Exercise: Reproduce word for word the part of the court opinion that starts with the words "United States District Court, District" and ends with "OF AMERICA, Defendant.".

Extracted text:

══════════

United States District Court, District of Oregon
Sep 12, 2024
3:24-cv-00869-IM (D. Or. Sep. 12, 2024)

Opinion

3:24-cv-00869-IM 3:21-cr-00104-IM-1

09-12-2024

RODRIGO DIAZ-LOPEZ, Petitioner, v. UNITED STATES OF AMERICA, Defendant.

Natalie K. Wight, United States Attorney, and Sarah Barr, Assistant United States Attorney, U.S. Attorney's Office, 1000 SW Third Avenue, Suite 600, Portland, OR 97204. Attorneys for the United States of America. Rodrigo Diaz-Lopez, #66812-065, FCI Lompoc II, 3901 Klein Blvd, Lompoc, CA 93436. Pro se.


Natalie K. Wight, United States Attorney, and Sarah Barr, Assistant United States Attorney, U.S. Attorney's Office, 1000 SW Third Avenue, Suite 600, Portland, OR 97204. Attorneys for the United States of America.

Rodrigo Diaz-Lopez, #66812-065, FCI Lompoc II, 3901 Klein Blvd, Lompoc, CA 93436. Pro se.

OPINION AND ORDER GRANTING IN PART AND DENYING IN PART PETITIONER'S MOTION TO VACATE SENTENCE UNDER 28 U.S.C. § 2255

Karin J. Immergut United States District Judge

Before this Court is Petitioner Rodrigo Diaz-Lopez's Motion to Vacate, Set Aside, or Correct Sentence under 28 U.S.C. § 2255 (“Mot.”), ECF 98. In support of his motion, Petitioner asserts two Sixth Amendment claims for ineffective assistance of counsel. The first claim alleges that Petitioner's attorney failed to file a notice of appeal after Petitioner told him to appeal. The second claim alleges that Petitioner's attorney failed to adequately consult with Petitioner before he entered a guilty plea. For both claims, Petitioner requests that this Court order “a[n] evidentiary hearing under Rule 8, appoint counsel, direct government to file an answer, allow Petitioner to utilize discovery tools under Rule 6, and[/]or issue an Order [t]hat this honorable Court deems just and proper.” Id. at 13. In its supplemental response addressing whether this Court should grant an evidentiary hearing on Petitioner's first claim, the Government asked this Court to “grant the defendant's motion” based on his first claim “and vacate and reenter judgment to allow him to appeal, assuming without deciding the merits of his motion.” ECF 106; see also Government's Clarification of Supplemental Response, ECF 108.

Based on the Government's supplemental response, although this Court is skeptical of the validity of Petitioner's first claim, given defense counsel's comprehensive affidavit and the lack of specificity in Petitioner's allegations, without deciding the merits of the motion, this Court vacates and reenters the Judgment of Conviction, to allow Petitioner an opportunity to file an appeal. This Court denies Petitioner's request for appointment of counsel on appeal given (1) his “ability . . . to articulate his claims pro se,” (2) the limited “complexity of the legal issues involved,” and (3) the low “likelihood of success on the merits.” Weygandt v. Look, 718 F.2d 952, 954 (9th Cir. 1983) (per curiam). As to Petitioner's second claim for relief, this Court finds that Petitioner has failed to state a cognizable claim, and accordingly dismisses this claim.

══════════

[Data items]

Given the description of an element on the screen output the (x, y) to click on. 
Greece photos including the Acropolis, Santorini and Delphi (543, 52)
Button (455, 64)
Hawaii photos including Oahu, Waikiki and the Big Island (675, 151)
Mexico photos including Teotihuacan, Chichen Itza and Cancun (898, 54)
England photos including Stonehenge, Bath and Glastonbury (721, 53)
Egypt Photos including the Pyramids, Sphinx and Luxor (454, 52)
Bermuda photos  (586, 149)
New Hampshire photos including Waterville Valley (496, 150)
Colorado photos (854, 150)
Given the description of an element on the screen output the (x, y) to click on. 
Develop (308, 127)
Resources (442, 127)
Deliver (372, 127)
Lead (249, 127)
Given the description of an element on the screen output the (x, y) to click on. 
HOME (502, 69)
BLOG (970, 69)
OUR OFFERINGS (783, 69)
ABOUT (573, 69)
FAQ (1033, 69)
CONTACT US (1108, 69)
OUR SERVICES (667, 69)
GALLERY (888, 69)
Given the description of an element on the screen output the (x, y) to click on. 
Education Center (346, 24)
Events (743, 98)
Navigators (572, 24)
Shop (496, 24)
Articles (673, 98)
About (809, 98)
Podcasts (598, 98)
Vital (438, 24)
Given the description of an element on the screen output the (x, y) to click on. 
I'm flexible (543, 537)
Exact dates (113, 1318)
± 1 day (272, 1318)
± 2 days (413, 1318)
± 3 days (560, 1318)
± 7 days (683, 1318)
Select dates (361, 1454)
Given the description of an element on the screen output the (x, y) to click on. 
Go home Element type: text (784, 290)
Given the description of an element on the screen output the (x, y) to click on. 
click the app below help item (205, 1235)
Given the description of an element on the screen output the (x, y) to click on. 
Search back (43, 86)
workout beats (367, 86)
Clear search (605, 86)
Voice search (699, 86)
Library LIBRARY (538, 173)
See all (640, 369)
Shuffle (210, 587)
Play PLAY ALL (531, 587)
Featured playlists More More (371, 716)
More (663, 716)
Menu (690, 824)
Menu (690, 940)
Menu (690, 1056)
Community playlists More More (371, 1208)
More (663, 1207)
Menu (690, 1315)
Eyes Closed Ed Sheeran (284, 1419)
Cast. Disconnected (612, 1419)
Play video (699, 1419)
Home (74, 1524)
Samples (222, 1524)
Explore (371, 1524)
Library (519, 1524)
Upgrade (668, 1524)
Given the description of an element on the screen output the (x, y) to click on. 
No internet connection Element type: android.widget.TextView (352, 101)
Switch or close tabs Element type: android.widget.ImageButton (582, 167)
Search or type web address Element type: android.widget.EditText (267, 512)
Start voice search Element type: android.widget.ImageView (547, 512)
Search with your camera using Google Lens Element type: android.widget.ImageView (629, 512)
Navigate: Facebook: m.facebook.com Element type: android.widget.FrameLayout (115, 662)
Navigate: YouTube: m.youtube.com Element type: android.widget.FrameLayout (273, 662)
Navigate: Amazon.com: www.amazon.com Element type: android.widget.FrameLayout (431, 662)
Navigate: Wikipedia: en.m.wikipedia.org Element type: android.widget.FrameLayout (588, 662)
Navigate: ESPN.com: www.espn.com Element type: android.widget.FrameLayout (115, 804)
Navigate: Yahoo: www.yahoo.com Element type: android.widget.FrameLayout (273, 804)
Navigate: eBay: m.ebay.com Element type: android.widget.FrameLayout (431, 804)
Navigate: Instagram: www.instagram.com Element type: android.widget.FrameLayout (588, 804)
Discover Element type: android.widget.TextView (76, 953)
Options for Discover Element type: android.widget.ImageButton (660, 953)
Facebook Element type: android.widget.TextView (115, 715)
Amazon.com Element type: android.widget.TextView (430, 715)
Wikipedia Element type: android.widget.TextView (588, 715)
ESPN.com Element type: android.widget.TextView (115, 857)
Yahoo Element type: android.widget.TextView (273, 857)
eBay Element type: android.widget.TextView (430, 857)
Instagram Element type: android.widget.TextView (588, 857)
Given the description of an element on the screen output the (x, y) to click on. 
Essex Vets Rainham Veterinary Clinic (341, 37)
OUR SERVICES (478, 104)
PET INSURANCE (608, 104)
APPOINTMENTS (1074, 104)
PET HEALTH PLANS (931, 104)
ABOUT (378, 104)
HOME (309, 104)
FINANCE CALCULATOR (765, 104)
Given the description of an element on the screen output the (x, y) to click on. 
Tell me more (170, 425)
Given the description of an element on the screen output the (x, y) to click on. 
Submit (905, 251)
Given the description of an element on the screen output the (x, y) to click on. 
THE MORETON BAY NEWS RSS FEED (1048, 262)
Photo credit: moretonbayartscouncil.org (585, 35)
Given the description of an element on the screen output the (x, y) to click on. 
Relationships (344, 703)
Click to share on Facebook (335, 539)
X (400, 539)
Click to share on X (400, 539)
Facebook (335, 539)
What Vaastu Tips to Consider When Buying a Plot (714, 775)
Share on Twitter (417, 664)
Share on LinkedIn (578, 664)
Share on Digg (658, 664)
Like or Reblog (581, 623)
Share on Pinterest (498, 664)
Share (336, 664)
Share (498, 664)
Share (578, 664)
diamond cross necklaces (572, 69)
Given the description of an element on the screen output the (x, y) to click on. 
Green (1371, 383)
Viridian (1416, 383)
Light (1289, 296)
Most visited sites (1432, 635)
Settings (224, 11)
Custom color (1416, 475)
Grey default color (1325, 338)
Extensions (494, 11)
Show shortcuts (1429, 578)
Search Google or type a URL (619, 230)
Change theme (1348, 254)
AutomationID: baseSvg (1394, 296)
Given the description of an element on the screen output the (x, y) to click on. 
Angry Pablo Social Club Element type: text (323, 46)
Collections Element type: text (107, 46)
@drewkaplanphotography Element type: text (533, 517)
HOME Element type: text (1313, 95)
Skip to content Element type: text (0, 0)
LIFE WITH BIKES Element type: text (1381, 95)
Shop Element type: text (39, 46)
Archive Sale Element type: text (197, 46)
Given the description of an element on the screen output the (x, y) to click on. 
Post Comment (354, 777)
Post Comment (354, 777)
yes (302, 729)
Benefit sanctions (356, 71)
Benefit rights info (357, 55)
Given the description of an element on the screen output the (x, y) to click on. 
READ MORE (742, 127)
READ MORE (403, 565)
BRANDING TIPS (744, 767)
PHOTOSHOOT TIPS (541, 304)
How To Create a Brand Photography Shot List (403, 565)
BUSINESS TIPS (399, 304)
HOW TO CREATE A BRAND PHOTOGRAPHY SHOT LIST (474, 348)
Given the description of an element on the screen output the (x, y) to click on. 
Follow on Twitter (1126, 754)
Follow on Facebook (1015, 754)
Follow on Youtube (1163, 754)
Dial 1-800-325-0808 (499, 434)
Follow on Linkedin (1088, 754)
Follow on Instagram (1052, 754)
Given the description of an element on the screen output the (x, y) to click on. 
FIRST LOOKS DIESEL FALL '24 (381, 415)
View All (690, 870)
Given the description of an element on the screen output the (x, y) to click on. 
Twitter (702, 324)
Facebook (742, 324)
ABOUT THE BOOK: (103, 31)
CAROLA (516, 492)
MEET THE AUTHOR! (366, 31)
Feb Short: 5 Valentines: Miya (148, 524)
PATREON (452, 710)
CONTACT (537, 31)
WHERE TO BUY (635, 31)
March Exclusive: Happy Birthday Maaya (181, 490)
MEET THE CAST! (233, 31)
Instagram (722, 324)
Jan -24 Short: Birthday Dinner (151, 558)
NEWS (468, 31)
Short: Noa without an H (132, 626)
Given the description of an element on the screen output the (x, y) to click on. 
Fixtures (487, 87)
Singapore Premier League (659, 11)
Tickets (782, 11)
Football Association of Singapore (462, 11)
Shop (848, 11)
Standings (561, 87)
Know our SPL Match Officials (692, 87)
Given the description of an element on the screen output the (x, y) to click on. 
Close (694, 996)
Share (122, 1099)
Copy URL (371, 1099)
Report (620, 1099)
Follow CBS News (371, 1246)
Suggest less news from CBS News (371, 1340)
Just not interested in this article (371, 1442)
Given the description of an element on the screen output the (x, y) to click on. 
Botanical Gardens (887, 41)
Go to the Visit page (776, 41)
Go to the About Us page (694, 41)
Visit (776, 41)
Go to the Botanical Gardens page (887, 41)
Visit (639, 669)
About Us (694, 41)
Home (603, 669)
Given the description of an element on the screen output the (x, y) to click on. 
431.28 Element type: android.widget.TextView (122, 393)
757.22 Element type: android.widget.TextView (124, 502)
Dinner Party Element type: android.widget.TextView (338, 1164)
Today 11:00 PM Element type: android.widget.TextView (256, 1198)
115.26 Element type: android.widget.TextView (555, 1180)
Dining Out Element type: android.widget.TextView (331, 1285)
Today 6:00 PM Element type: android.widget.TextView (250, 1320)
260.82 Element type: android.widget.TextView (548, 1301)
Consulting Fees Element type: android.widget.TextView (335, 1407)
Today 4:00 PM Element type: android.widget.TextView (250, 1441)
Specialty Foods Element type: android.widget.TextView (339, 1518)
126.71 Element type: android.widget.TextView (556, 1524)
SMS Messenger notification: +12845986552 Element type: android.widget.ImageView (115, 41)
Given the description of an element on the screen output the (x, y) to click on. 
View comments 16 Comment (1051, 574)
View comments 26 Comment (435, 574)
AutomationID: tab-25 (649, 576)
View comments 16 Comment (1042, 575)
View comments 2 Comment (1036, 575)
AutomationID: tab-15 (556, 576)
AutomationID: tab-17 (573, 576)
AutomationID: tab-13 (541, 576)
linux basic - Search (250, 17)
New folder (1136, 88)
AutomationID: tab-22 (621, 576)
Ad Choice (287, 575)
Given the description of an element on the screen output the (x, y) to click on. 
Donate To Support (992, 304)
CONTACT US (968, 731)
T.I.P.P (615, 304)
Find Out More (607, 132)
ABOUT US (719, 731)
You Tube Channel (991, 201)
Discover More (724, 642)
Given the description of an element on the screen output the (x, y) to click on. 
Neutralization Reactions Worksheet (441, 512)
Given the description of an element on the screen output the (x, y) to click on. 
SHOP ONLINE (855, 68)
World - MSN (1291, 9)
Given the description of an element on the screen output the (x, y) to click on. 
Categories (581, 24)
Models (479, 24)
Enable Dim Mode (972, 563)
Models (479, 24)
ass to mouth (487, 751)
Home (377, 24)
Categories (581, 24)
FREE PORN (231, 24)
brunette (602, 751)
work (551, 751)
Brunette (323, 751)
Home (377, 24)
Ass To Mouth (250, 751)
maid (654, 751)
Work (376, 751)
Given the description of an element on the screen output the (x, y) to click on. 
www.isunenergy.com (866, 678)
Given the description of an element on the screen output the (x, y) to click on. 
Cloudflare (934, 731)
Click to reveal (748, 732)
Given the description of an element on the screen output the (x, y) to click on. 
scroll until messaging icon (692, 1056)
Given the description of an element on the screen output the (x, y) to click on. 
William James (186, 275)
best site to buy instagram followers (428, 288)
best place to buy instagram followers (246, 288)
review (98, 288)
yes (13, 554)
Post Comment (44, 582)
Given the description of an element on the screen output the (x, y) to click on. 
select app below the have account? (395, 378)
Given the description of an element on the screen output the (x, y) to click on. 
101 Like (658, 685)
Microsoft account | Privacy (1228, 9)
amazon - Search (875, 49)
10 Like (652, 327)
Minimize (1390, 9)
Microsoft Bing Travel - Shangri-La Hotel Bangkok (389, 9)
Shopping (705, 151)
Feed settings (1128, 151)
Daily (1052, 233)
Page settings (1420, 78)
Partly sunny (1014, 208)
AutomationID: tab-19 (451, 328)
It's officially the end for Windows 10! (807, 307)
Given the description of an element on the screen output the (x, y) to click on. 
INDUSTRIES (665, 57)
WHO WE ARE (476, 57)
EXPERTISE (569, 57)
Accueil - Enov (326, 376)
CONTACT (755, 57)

══════════

Response area:
United States District Court, District of Oregon
Sep 12, 2024
3:24-cv-00869-IM (D. Or. Sep. 12, 2024)

Opinion

3:24-cv-00869-IM 3:21-cr-00104-IM-1

09-12-2024

RODRIGO DIAZ-LOPEZ, Petitioner, v. UNITED STATES OF AMERICA, Defendant.